With scores of prospective lawyers set to take Florida’s first-ever online Bar exams Wednesday, a growing chorus is calling for state officials to consider alternatives amid reports of problems with the exam software.
On Friday, State Reps. Anna Eskamani, D-Orlando, and Carlos Guillermo Smith, D-Orlando, sent a letter to the Florida Supreme Court and the Florida Board of Bar Examiners urging them to consider an email-based open-book exam or to abandon the tests in favor an alternative law-licensing procedure known as diploma privilege.
“In extreme times, extraordinary measures are warranted,” the representatives wrote. “That is why our offices wholly support emergency licensure, and why we believe it is the right thing to do.”
A separate letter sent Friday, also addressed to the Supreme Court and the Board of Bar Examiners, bore the names of 10 Florida law school deans. It asked for board officials to have a contingency plan in the event that a live trial of the software, set for Monday, does not prove successful. The letter also suggested allowing an open-book exam with essay answers submitted by email.

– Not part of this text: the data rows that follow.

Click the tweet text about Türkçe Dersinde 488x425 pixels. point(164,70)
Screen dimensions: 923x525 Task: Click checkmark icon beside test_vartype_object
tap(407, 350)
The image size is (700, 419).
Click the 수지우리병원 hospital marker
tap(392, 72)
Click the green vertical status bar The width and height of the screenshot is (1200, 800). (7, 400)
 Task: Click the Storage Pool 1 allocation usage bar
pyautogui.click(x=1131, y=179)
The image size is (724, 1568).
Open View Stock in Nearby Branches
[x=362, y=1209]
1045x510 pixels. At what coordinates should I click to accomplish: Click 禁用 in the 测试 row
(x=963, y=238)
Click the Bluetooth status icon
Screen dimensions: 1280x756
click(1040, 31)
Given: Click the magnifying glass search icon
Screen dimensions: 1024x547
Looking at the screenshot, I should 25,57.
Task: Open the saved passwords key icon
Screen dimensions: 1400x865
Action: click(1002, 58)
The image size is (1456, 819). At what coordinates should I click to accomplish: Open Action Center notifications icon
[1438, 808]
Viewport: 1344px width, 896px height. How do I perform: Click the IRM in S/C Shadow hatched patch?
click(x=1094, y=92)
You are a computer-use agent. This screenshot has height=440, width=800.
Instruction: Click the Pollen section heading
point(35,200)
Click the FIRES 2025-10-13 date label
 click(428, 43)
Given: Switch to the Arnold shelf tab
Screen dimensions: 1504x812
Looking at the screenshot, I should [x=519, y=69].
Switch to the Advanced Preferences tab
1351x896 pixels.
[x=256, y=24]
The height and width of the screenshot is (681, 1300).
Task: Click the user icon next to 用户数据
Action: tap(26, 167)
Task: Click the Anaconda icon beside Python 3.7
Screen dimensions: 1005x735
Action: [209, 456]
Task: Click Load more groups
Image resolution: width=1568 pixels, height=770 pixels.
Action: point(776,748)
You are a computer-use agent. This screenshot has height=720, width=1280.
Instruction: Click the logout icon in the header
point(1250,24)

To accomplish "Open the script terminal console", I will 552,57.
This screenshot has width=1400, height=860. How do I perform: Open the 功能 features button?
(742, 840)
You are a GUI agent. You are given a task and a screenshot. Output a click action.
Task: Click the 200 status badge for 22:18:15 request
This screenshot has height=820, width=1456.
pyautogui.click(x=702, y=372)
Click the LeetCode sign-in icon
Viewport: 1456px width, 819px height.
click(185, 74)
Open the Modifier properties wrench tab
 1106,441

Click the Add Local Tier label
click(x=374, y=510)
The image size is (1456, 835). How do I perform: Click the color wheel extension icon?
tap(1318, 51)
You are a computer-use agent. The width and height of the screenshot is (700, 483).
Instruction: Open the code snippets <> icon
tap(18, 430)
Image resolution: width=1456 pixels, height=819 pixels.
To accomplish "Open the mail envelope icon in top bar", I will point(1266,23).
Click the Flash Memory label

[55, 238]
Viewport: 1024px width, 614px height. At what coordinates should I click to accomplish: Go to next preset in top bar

The Bar exams, which prospective lawyers must pass in order to practice law in Florida, are given twice a year and typically attract thousands of test-takers. This year, the exams were slated to occur in July at locations in Tampa and Orlando, but concerns about the potential spread of the coronavirus spurred the board to cancel the in-person exams and institute the online test.
In recent days, however, concern has grown about the security and usability of the online exam software. Test-takers have reported a number of problems. They say that the software, developed by ILG Technologies of Missouri, froze or slowed down their computers or caused them to overheat. Others reported that the facial recognition log-in system allowed access to the software when shown a dog’s face or an open window.
The Board of Bar Examiners did not immediately respond Friday to a request for comment. The board posted a statement this week on their website, which said that of 1,100 people who have downloaded the software, nine have reported problems.
The statement said the board was working with a cybersecurity firm to investigate the problems. It also said that they had reviewed technical issues with ILG and identified several areas in which the company could make improvements to the software.
They aim to have a new version ready for download on Saturday, with the live trial set for Monday.
In their letter, Eskamani and Smith wrote that many test-takers had contacted their offices with concerns. They noted that other states have abandoned online exams and switched to open-book, email-based tests. Several others have allowed diploma privilege.
They suggested that a diploma privilege in Florida could require that Bar applicants complete 40 hours of continuing legal education under the supervision of a licensed attorney prior to being admitted.
“This one-time emergency licensing would allow examinees to enter the job market, gain health insurance, and be able to move on with their lives during these trying times of COVID-19,” the letter stated.